Il s'efforçait de ne rien changer à ses habitudes, de paraître en bonne santé. Après le départ de Louis pour l'Aquitaine, il voulut chasser. Les médecins ne purent l'en dissuader. On sait le peu de compte qu'il faisait de leurs conseils. Comme au temps de sa jeunesse, il conduisit la joyeuse troupe des veneurs dans une forêt proche d'Aix-la-Chapelle. Quand il regagna son palais, il tremblait de fièvre. Il parut ensuite se rétablir, mais les accès devinrent de plus en plus fréquents et les douleurs s'accrurent. Il dut renoncer aux offices de nuit. En janvier 814, il prit froid en sortant d'un bain. Terrassé par la fièvre, il fut obligé de s'aliter. Il crut que la diète le guérirait. Ce remède lui avait toujours réussi. Mais, bien qu'il s'abstînt de nourriture et ne bût qu'un peu d'eau, la fièvre augmenta. Il s'agissait probablement d'une pleurésie. Conscient de son état, le moribond fit appeler l'archichapelain Hildebald. Ce dernier lui administra les derniers sacrements. Tel était le privilège de l'archichapelain, Charlemagne ne l'avait pas oublié ! Les jours suivants, il tomba dans une grande faiblesse. Le 22 janvier, à la pointe du jour, on le vit faire le signe de la croix sur son front, sa poitrine et tout son corps. Ses pieds se rapprochèrent. Ses mains se nouèrent sur sa poitrine pour une ultime prière. Il s'était donné lui-même l'attitude des gisants ! Il ferma les yeux. On l'entendit psalmodier le sixième vers du Psaume trente-neuf : « Seigneur, je recommande et je remets mon âme entre vos mains. » Puis son souffle s'éteignit.
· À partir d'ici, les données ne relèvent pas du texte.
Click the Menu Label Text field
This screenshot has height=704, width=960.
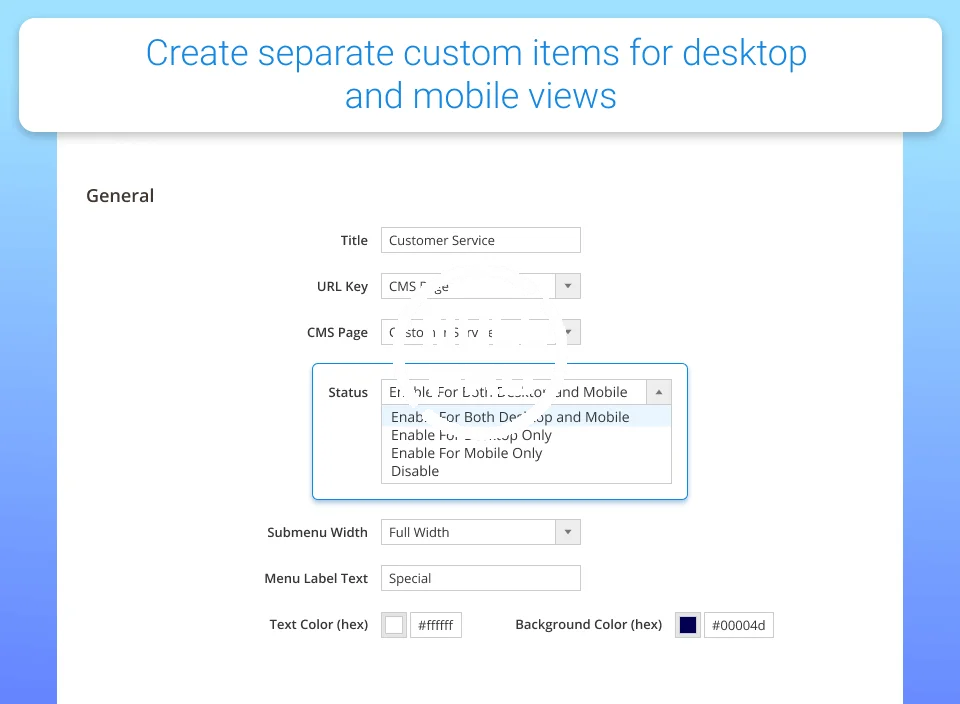coord(480,578)
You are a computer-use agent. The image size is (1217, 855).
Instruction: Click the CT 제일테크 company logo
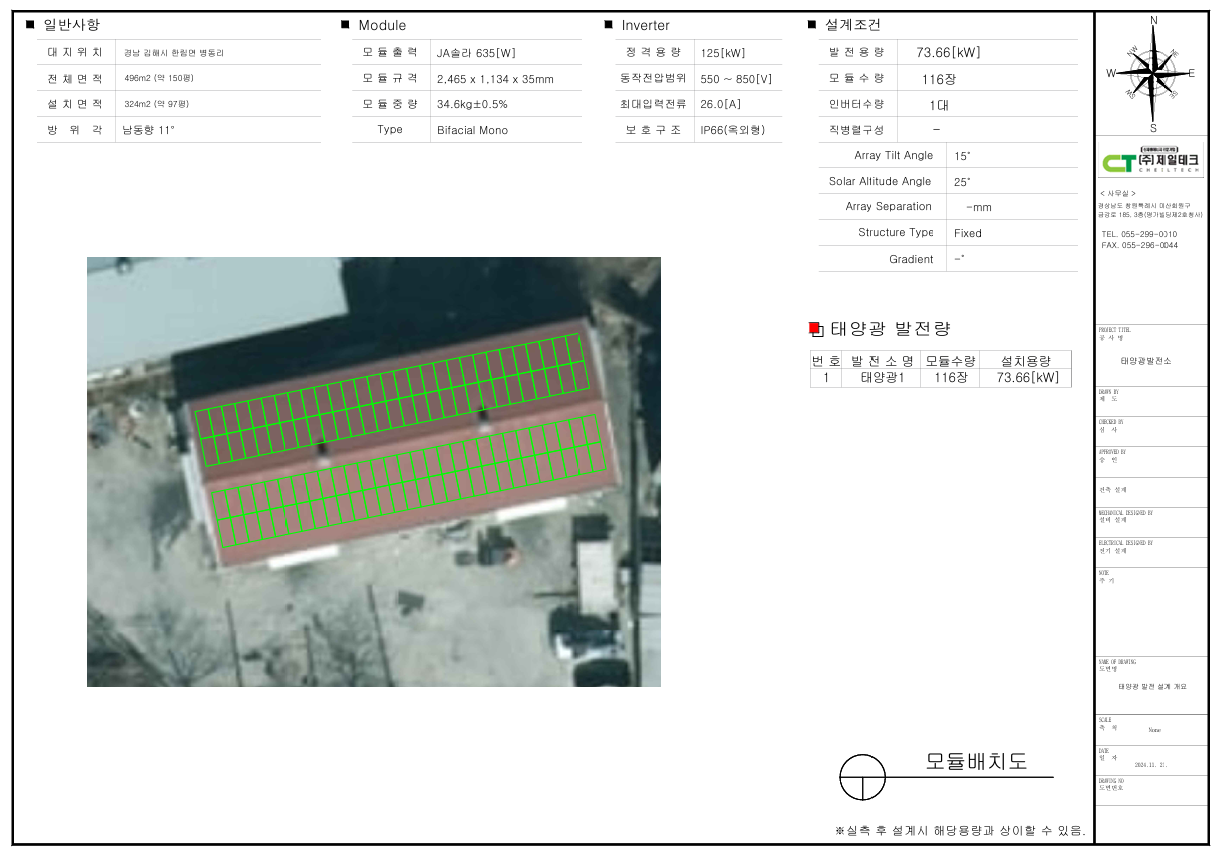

Éginhard : « Après l'accomplissement des lotions et des soins funéraires, son corps fut transporté et inhumé dans l'église, au milieu du deuil profond de tout le peuple. On avait d'abord hésité sur le choix du lieu de sa sépulture, parce que lui-même, de son vivant, n'avait rien prescrit à cet égard : mais tout le monde s'accorda pour décider qu'il ne pourrait être enseveli nulle part plus honorablement que dans cette basilique qu'il avait lui-même, à ses propres frais, fait construire à Aix, pour l'amour de Dieu, de Notre-Seigneur Jésus-Christ, et en l'honneur de la Vierge sainte et éternelle, mère du Sauveur. »

L'absence du nouvel empereur dut en effet poser un grave problème. Certains se souvenaient que le défunt avait exprimé naguère le vœu d'être inhumé près de Pépin le Bref et de la reine Berthe, à Saint-Denis. Cependant la famille impériale décida qu'il reposerait dans la chapelle d'Aix, ce qui était logique et d'ailleurs conforme à la tradition. Le corps revêtu des ornements impériaux fut placé dans un sarcophage de marbre blanc, dont les bas-reliefs représentaient l'enlèvement de Proserpine par Pluton et Minerve. Nul ne protesta contre ce choix. C'était probablement le seul sarcophage disponible. Personne ne fut choqué par le motif païen de la sculpture. Savait-on même l'interpréter ? Le corps de Charlemagne fut enseveli dans une fosse creusée sous le pavement de la basilique. Lorsque l'empereur Louis arriva enfin à Aix-la-Chapelle (à la fin de février), il fit élever une arcade dorée au-dessus du tombeau de son père, et placer cette inscription :

« Dans ce tombeau repose le corps de Charles, grand et orthodoxe empereur, qui étendit glorieusement le royaume des Francs et gouverna avec bonheur pendant quarante-sept années1. Il mourut septuagénaire, l'an du Seigneur huit cent quatorze, la septième de l'indiction, le cinq des Calendes de février. »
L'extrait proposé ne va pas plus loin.